Logistic regression is a 1-layer neural network
\[ z = w^T x + b \\ \hat y = \sigma(z) \]
Next step: add another layer.
| \[ z^{[1]}_1 = {w^{[1]}_1}^T x + b^{[1]}_1 \\ a^{[1]}_1 = \sigma(z^{[1]}_1) \] | \[ z^{[1]}_2 = {w^{[1]}_2}^T x + b^{[1]}_2 \\ a^{[1]}_2 = \sigma(z^{[1]}_2) \] | \[ z^{[1]}_3 = {w^{[1]}_3}^T x + b^{[1]}_3 \\ a^{[1]}_3 = \sigma(z^{[1]}_3) \] | \[ z^{[2]} = {w^{[2]}}^T a^{[1]} + b^{[2]} \\ \hat y = a^{[2]} = \sigma(z^{[2]}) \] |
More vectorization for hidden layer
\[ z^{[1]} = W^{[1]} x + b^{[1]} \\ a^{[1]} = \sigma(z^{[1]}) \]
\[ W^{[1]} = \begin{bmatrix} - & w^{[1]}_1 & - \\ - & w^{[1]}_2 & - \\ - & w^{[1]}_3 & - \end{bmatrix} \in \mathbb{R}^{3\times 3} \quad b^{[1]} = \begin{bmatrix} b^{[1]}_1 \\ b^{[1]}_2 \\ b^{[1]}_3 \end{bmatrix} \quad a^{[1]} = \begin{bmatrix} a^{[1]}_1 \\ a^{[1]}_2 \\ a^{[1]}_3 \end{bmatrix} \]
Putting it all together
\[ \hat y = \underbrace{\sigma(\underbrace{{w^{[2]}}^T \underbrace{\sigma(\underbrace{W^{[1]} x + b^{[1]}}_{z^{[1]}})}_{a^{[1]}} + b^{[2]}}_{z^{[2]}})}_{a^{[2]}} \]
Single neuron with one output
One neural network layer
Getting matrix and vector dimensions right
\[ W \in \mathbb{R}^{n^{[1]} \times n^{[0]}} \quad b \in \mathbb{R}^{n^{[1]}} \quad a \in \mathbb{R}^{n^{[1]}} \quad \] \[ a = \sigma(W x + b) \]
\[ \underbrace{A}_{\mathbb{R}^{{\color{blue} l} \times {\color{green} m}}} \; \underbrace{B}_{\mathbb{R}^{{\color{green} m} \times {\color{red}n}}} = \underbrace{C}_{\mathbb{R}^{{\color{blue} l} \times {\color{red}n}}} \]

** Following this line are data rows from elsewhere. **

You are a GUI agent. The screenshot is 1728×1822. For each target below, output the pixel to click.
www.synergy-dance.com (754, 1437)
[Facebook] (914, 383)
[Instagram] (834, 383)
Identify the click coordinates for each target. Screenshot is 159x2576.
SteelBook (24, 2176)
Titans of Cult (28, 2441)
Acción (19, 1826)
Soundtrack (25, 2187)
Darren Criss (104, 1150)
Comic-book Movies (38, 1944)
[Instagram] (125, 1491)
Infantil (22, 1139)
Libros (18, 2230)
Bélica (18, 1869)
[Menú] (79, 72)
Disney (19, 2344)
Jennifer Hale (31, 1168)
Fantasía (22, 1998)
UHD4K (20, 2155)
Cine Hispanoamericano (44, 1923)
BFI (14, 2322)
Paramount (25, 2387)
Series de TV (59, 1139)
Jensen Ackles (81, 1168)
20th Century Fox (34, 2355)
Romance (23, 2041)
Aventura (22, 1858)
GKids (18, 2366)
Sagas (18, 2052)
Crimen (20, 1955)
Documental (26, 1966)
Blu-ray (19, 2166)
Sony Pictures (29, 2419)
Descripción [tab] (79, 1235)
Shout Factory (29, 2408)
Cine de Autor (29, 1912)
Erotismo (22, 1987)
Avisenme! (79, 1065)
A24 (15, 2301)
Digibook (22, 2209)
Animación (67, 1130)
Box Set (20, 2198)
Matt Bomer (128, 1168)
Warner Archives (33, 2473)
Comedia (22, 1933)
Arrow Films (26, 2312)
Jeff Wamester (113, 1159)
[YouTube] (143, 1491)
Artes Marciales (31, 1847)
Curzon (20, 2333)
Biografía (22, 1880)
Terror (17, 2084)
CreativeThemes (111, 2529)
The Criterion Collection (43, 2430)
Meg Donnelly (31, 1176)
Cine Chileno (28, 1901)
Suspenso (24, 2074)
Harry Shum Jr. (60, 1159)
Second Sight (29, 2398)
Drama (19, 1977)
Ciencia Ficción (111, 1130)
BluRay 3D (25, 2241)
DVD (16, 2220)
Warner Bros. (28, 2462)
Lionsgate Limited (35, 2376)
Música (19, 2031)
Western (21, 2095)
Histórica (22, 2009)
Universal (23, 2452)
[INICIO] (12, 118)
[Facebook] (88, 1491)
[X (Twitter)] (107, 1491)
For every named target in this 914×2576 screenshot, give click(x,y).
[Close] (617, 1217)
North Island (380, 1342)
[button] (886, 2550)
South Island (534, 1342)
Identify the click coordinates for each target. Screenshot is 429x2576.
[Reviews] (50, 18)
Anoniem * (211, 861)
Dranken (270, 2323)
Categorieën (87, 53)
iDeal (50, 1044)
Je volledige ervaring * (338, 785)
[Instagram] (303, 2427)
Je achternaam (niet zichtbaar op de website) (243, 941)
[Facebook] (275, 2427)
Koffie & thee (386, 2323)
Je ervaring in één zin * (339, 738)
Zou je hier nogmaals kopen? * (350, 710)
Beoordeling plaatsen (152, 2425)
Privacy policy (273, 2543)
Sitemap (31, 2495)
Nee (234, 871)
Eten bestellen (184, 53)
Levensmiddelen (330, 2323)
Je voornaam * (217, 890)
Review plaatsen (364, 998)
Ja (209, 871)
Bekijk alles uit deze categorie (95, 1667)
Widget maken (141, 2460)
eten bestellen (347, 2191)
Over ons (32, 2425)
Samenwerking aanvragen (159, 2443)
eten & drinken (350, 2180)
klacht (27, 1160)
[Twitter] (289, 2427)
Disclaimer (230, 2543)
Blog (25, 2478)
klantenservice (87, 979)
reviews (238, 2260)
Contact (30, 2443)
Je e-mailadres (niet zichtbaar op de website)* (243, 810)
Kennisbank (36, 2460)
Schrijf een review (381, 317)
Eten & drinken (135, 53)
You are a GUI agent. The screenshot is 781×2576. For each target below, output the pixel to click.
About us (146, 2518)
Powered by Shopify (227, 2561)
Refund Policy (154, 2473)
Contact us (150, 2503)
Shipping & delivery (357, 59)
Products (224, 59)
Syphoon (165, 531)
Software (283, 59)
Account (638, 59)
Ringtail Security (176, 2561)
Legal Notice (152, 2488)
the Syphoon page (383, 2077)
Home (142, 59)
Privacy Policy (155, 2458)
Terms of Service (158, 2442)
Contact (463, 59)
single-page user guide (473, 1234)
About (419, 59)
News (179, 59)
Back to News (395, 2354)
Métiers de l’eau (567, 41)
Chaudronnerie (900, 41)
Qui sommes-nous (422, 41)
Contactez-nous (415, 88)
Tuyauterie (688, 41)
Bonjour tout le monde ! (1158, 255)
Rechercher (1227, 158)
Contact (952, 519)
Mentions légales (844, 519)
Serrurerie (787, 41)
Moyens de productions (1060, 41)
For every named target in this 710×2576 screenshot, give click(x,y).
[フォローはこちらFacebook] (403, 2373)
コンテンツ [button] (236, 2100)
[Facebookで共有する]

\[ \begin{bmatrix} \cdot & \cdot & \cdot \\ \cdot & \cdot & \cdot \\ \cdot & \cdot & \cdot \\ \cdot & \cdot & \cdot \end{bmatrix} \begin{bmatrix} \cdot & \cdot\\ \cdot & \cdot\\ \cdot & \cdot\\ \end{bmatrix} = \begin{bmatrix} \cdot & \cdot \\ \cdot & \cdot \\ \cdot & \cdot \\ \cdot & \cdot \end{bmatrix} \]
With broadcasting we can vectorize a layer for a batch of examples $X$
import numpy as np
X = np.random.randn(4,5)
W = np.random.randn(3,4)
b = np.random.randn(3,1)
Z = np.matmul(W,X) + b
The $a^{[1]} = \sigma(z^{[1]})$ are the activations, $\sigma$ is the activation function.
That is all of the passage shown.